PERSONAL: Born July 10, 1940, in Baroda, India; son of Jagdish Chandra (a civil servant) and Mandakini (a homemaker; maiden name, Majmundar) Desai; married Gail Graham Wilson, June 27, 1970; children: Tanvi, Nuala, Sven. Education: University of Bombay, B.A., 1958, M.A., 1960; University of Pennsylvania, Ph.D., 1964. Politics: Socialist.

ADDRESSES: Home—51 Ellington St., London N7 8PN, England. Office—London School of Economics and Political Science, University of London, Houghton St., Aldwych, London WC2, England. E-mail—[email protected]

CAREER: University of California, Berkeley, associate specialist in agricultural economics, 1963-65; London School of Economics and Political Science, London, England, lecturer, 1965-76, senior lecturer, 1977-79, reader, 1980-82, professor of economics, 1983—; director of the Centre for the Study of Global Governance, member of university senate. Past chairman of Holloway Labour Ward, Islington, London; consultant to United Nations Food and Agriculture Organization, World Bank, and University of Algeria.

MEMBER: Association of University Teachers in Economics, Royal Economic Society, Econometric Society, Economic History Society, Society for Economic Dynamics and Control, American Economic Association.

WRITINGS:

Marxian Economic Theory, Gray-Mills (Oxford, England), 1974.

Applied Econometrics, Philip Allan (Oxford, England), 1976.

Marxian Economics, Rowan & Littlefield (Totowa, NJ), 1979.

Testing Monetarism, St. Martin's Press (New York, NY), 1982.

Hayek, Wheatsheaf Books (London, England), 1988.

The Economic Policy of the BJP, National Centre for South Asian Studies (Melbourne, Australia), 1994.

The Selected Essays of Meghnad Desai, Volume 1: Macroeconomics and Monetary Theory, Volume 2: Poverty, Famine and Economic Development, E. Elgar (Aldershot, Hants, England), 1995.

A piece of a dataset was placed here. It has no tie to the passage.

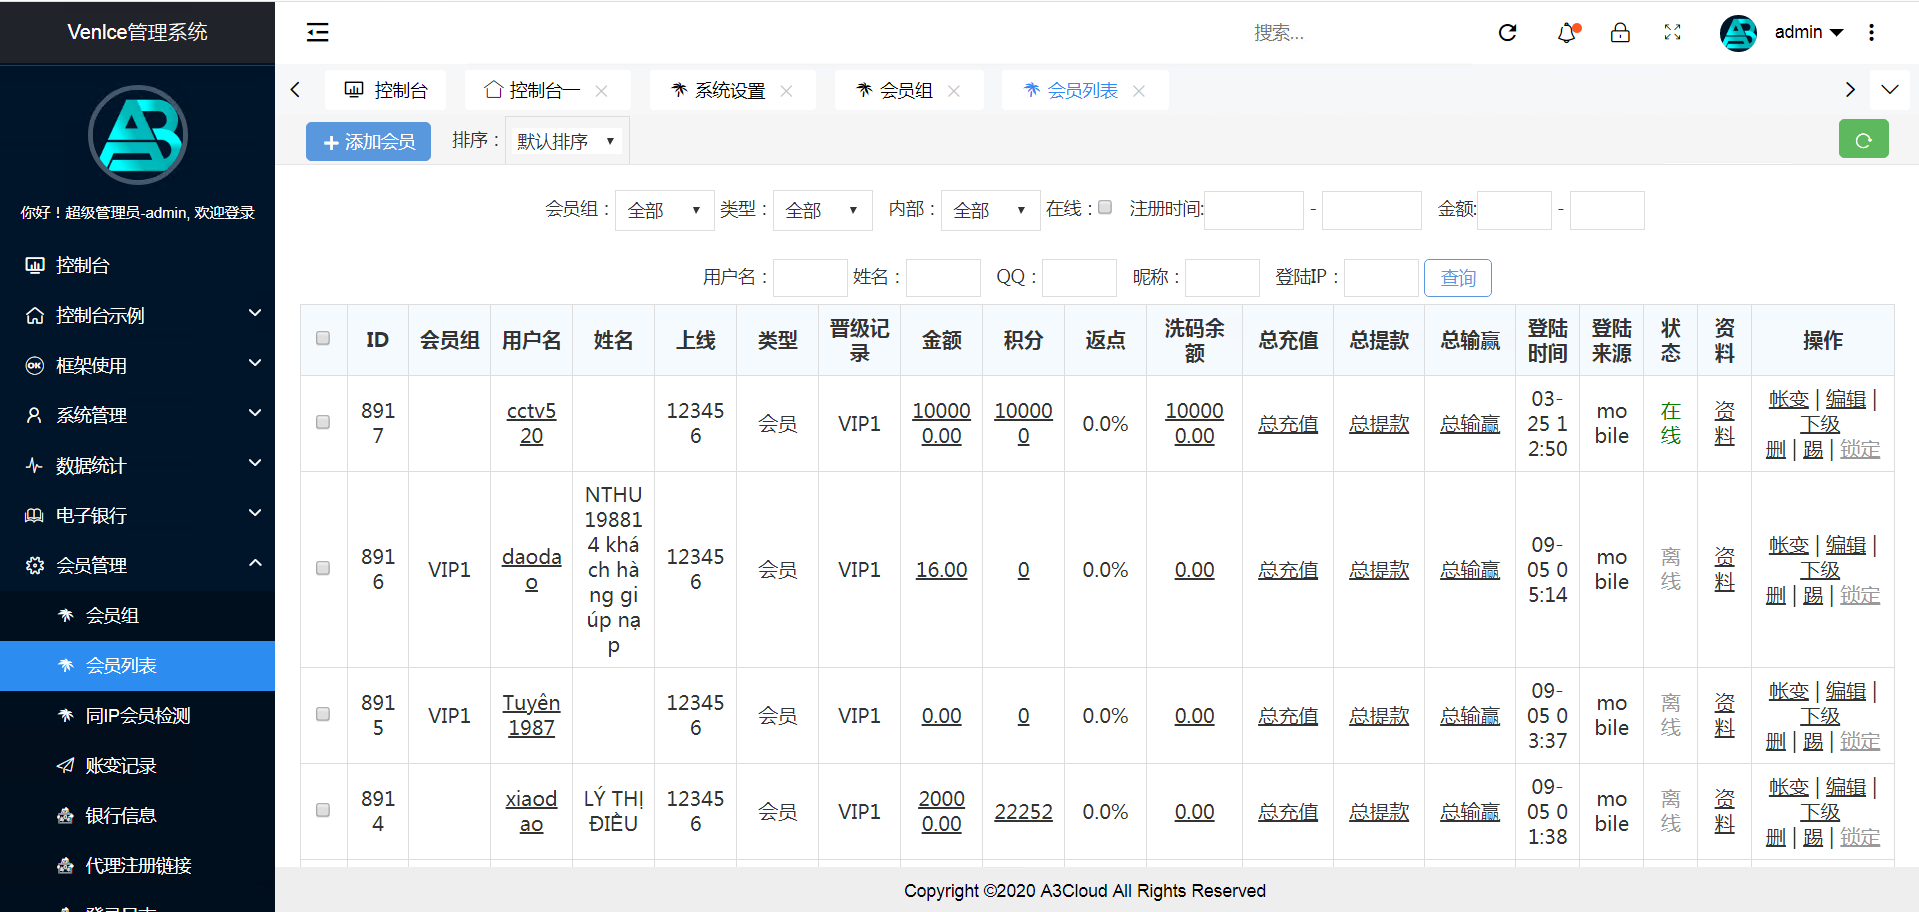Click the lock screen icon
Image resolution: width=1919 pixels, height=912 pixels.
coord(1620,33)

India's Triple By-pass: Economic Liberalisation, the BJP, and the 1996 Elections, National Centre for South Asian Studies (Melbourne, Australia), 1996.

Marx's Revenge: The Resurgence of Capitalism and the Death of Statist Socialism, Verso (New York, NY), 2002.

(With Yahia Said) Global Governance and Financial Crises, Routledge (New York, NY), 2003.

EDITOR

(With Dharma Kumar) The Cambridge Economic History of India, Volume 2: c. 1757 - c. 1970, Cambridge University Press (Cambridge, England), 1983.

(With Susanne Hoeber Rudolph and Ashok Rudra) Agrarian Power and Agricultural Productivity in South Asia, University of California Press (Berkeley, CA), 1984.

(And author of introduction) Vladimir Il'ich Lenin, Lenin's Economic Writings, Lawrence & Wishart (London, England), 1988, Humanities Press International (Atlantic Highlands, NJ), 1989.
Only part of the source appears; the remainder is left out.